▶ **Short task**: Return the part of the piece on Babangida's 75th birthday that runs from "At 75, Babangida" up to and including "keep Nigeria one.", word for word.

Five years ago today, I wrote a birthday tribute on these pages to Nigeria’s one and only self-styled Military President, General Ibrahim Badamasi Babangida. At 75 today, he is the youngest living former military head of state, bar General Abdulsalami Alhaji Abubakar, his childhood friend, class mate and neighbour on the Niger State capital, Minna’s, exclusive hilltop neighbourhood; General Abubakar was 74 on June 13.

(General Muhammadu Buhari who will be 74 on his next birthday on December 17 and who Babangida ousted in a palace coup on August 27, 1985 as his army chief, would have been the youngest, but then he returned as elected President Buhari in May last year after a record three attempts and another record of being the first contestant to oust an incumbent national ruler in Nigeria’s history.)

At 75, Babangida is also Nigeria’s longest ruling peacetime military head of state, with his eight years in office; General Yakubu Gowon who ruled a year longer, between 1966 and 1975, spent three of those years (1967-1970) fighting a civil war to keep Nigeria one.

▶ **Stored records**:
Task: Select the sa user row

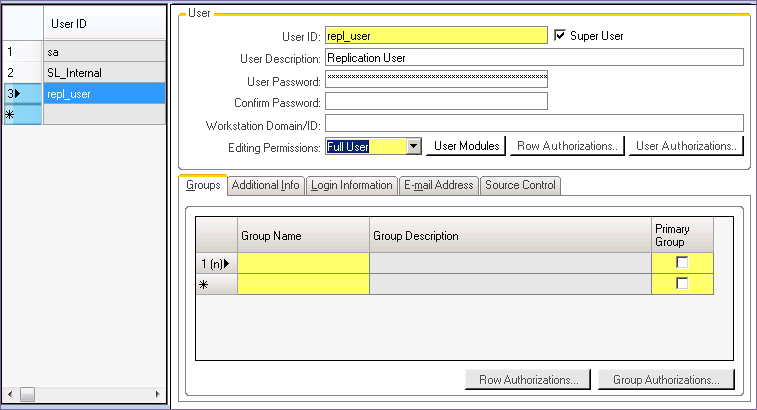Action: [104, 51]
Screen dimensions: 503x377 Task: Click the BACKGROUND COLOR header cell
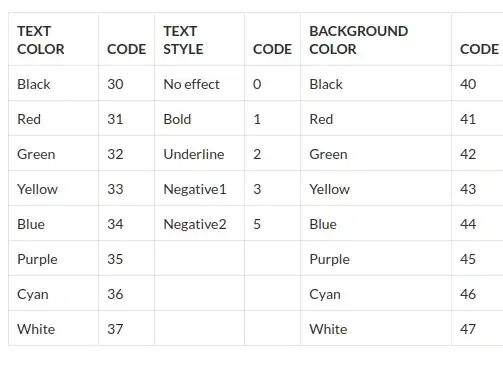tap(376, 39)
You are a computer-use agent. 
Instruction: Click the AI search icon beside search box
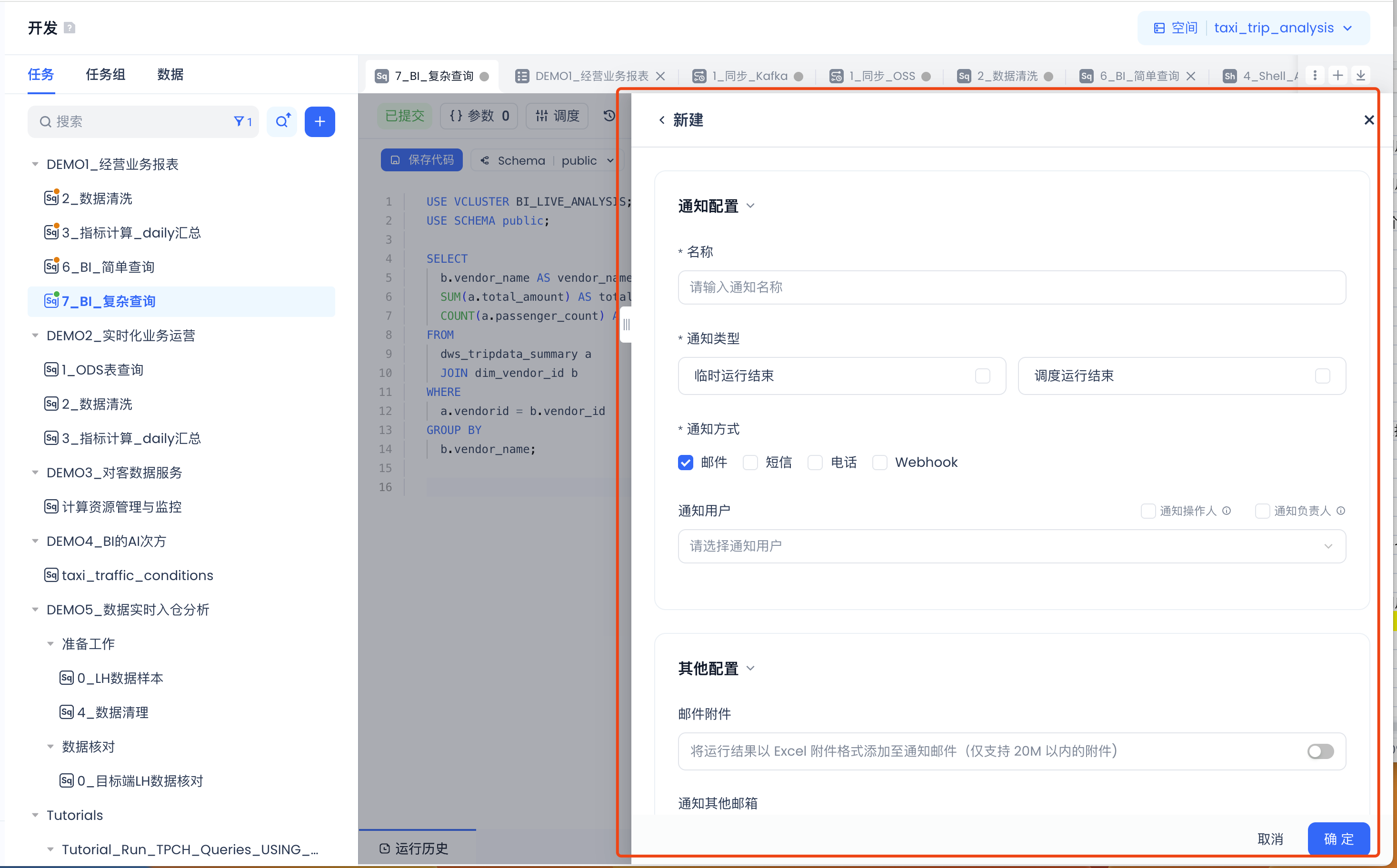click(x=282, y=122)
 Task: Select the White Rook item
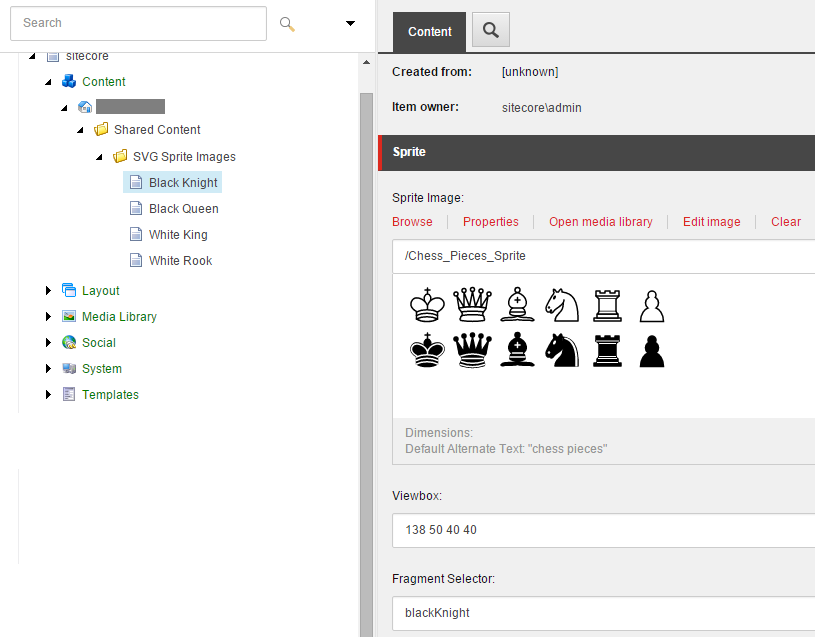point(180,261)
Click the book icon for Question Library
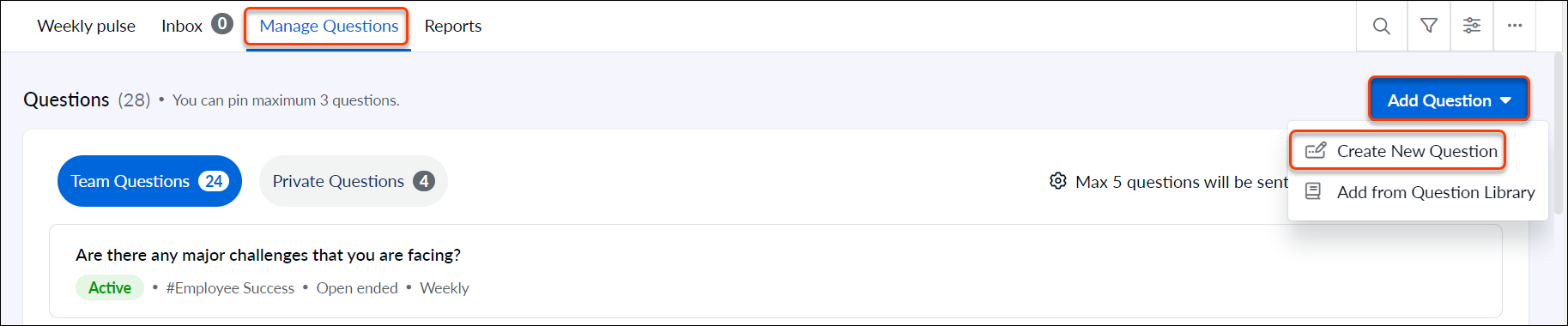1568x326 pixels. 1313,191
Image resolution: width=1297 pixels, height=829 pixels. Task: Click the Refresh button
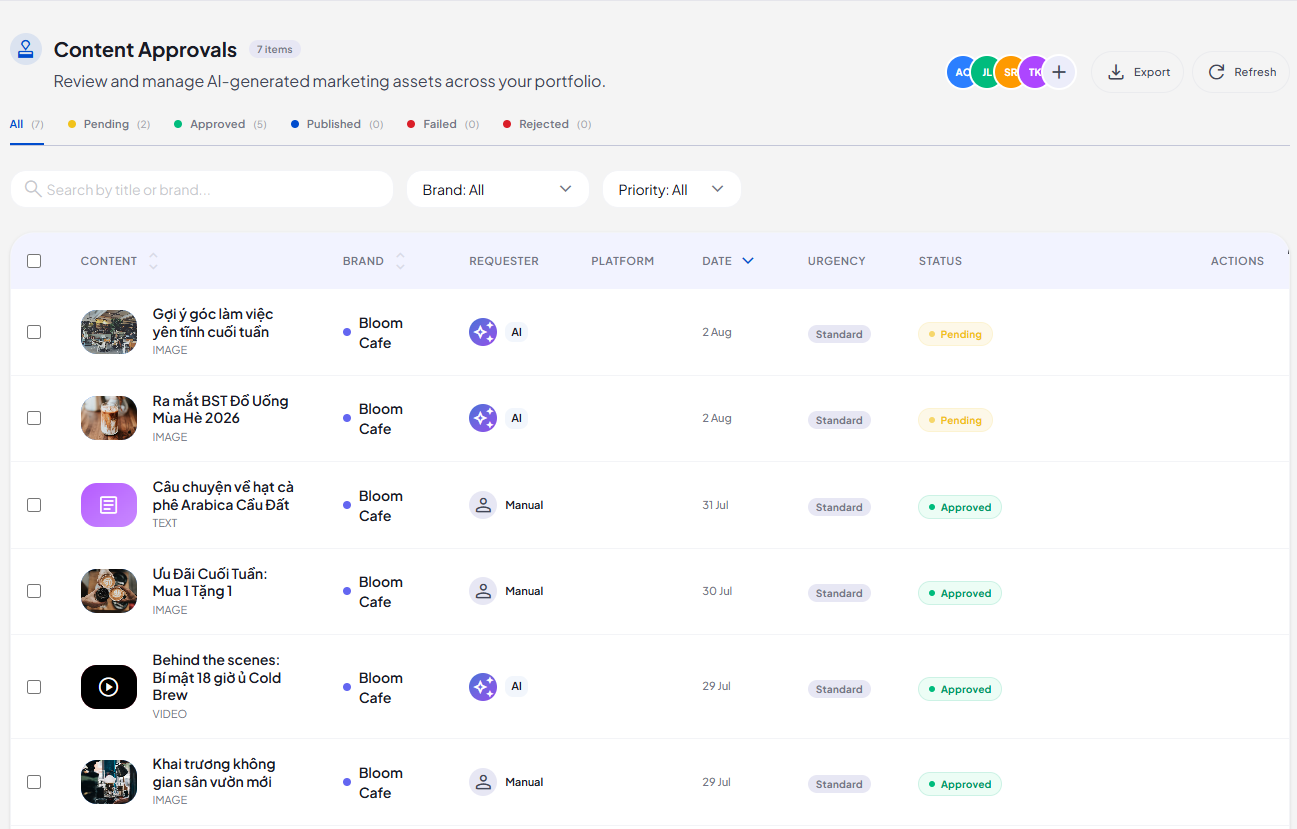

▶ **Reply to the task**:
At 75, Babangida is also Nigeria’s longest ruling peacetime military head of state, with his eight years in office; General Yakubu Gowon who ruled a year longer, between 1966 and 1975, spent three of those years (1967-1970) fighting a civil war to keep Nigeria one.